The designers of the 100 and 125 Csepel motorcycles: elöl at the front: Aurél Jurek (later to become senior lecturer at the TechnicalUniversity), behind him: János Pentelényi. 
From the photo material of BME

The smaller machines were followed in 1950 by the 250cc model, which, according to Hungarian standards, was considered a large motorcycle. The first version offered a twin-piston design, well proven with Puch engines (photo on the middle), but the quarter-litre Csepel motorcycles became single-piston constructions within a very short time.
Its technical characteristics ensured several sport successes and they also made it possible to export the motorcycle.

Only 500 examples were produced of the twin-piston 250cc Csepel motorcycles, which should have deserved a better fate. 
Owner: József Pőcze

(Photo: Maróti photo collection)

György Csepregi, Károly Teleki, Sándor Máté and Károly Nagy on Csepel 250 on cross-country motorcycles before the race in Finland
Press photo

In response to the demands of the masses, a number of small motorcycle versions – mofa, moped, mokick – were introduced into circulation throughout Europe in the 1950s. The simplest ones were motorized bicycles which had tiny engines driving directly the front or back wheel.

Preproduction of the DONGÓ auxiliary engine, which later became very popular, was completed at the Hungarian Sporting Cartridge Factory in Székesfehérvár in 1955. The two-stroke, 38cc engine, mountable under the pedal drive, was produced based on an Italian sample. It drove the back wheel with an adhesion disk clamped to the tyre.

BERVA moped

A two-stroke, 49cc, 1,5hp engine, with two-speed, hand-operated gearbox was started with bicycle pedals.
Suspension: at the front: with short swinging arm, at the back: pivoted fork with telescope. Drum brakes.

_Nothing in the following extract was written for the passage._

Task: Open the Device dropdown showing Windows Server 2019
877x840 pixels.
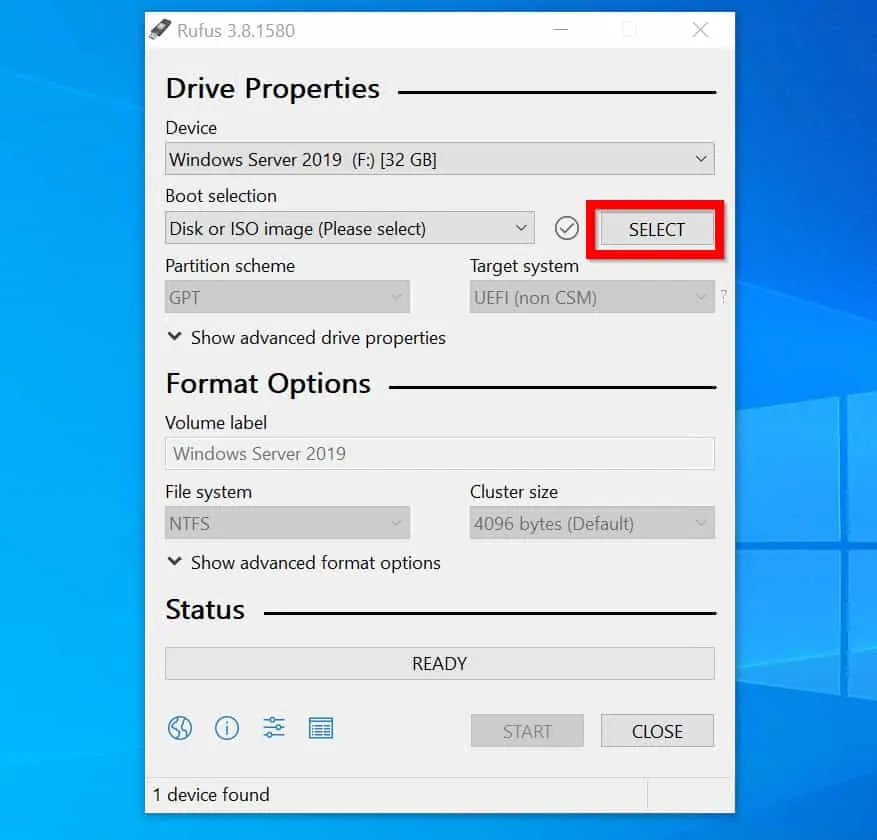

Speed:45 km/hour.
Manufacturer: Eger Fine Equipment Factory – Sporting Cartridge Factory Székesfehérvár (60-70 thousand examples).

PANNI miniscooter

The engine is almost identical, with that of the Berva, but the starting pedals are replaced by a hand-operated starter crank. Suspension: at the front: rubber spring short swinging arm, at the back: pivoted fork. 20” wheels, aesthetic case. Manufacturer:Csepel Bicycle Factory – Sporting Cartridge Factory Székesfehérvár (15-20 thousand examples).

Photo: Maróti photo collection

BERVA moped
Photo: Maróti photo collection

PANNI miniscooter
Photo: Maróti photo collection

In 1954, the production of the 125 Csepel motorcycles was transferred to the DANUVIA Tool Factory with the model code D-Csepel. It had a three-speed gearbox and a final speed of 85 km/hour. The model was considered modern due to the back pivoted fork, the double seat and the aesthetic look it had.

(Photo: Maróti photograph collection)

The ten thousandth D-Csepel motorcycle was produced at the Danuvia Tool Factory in 1956
(Press photo)

Danuvia 125
(Press photo)

1954 brought a significant change at the CsM (at the time still called Rákosi Mátyás Factory) Motorcycle Factory: the development and production of the quarter-litre PANNONIA motorcycles began using the experience gained with the Csepel 250 machines, after the production of the 125 models was transferred to the Danuvia factory. The then leading ‘Red Csepel’ factory became the home of the biggest chapter of domestic motorcycle manufacture for the next 20 years.
They took the first step with the introduction into production of the TL model which had telescope at the front and pivoted fork at the back. Some important characteristics: 10-11hp, four-speed gearbox, 19” wheels, 135 kg bear weight, final speed of 100 km/hour.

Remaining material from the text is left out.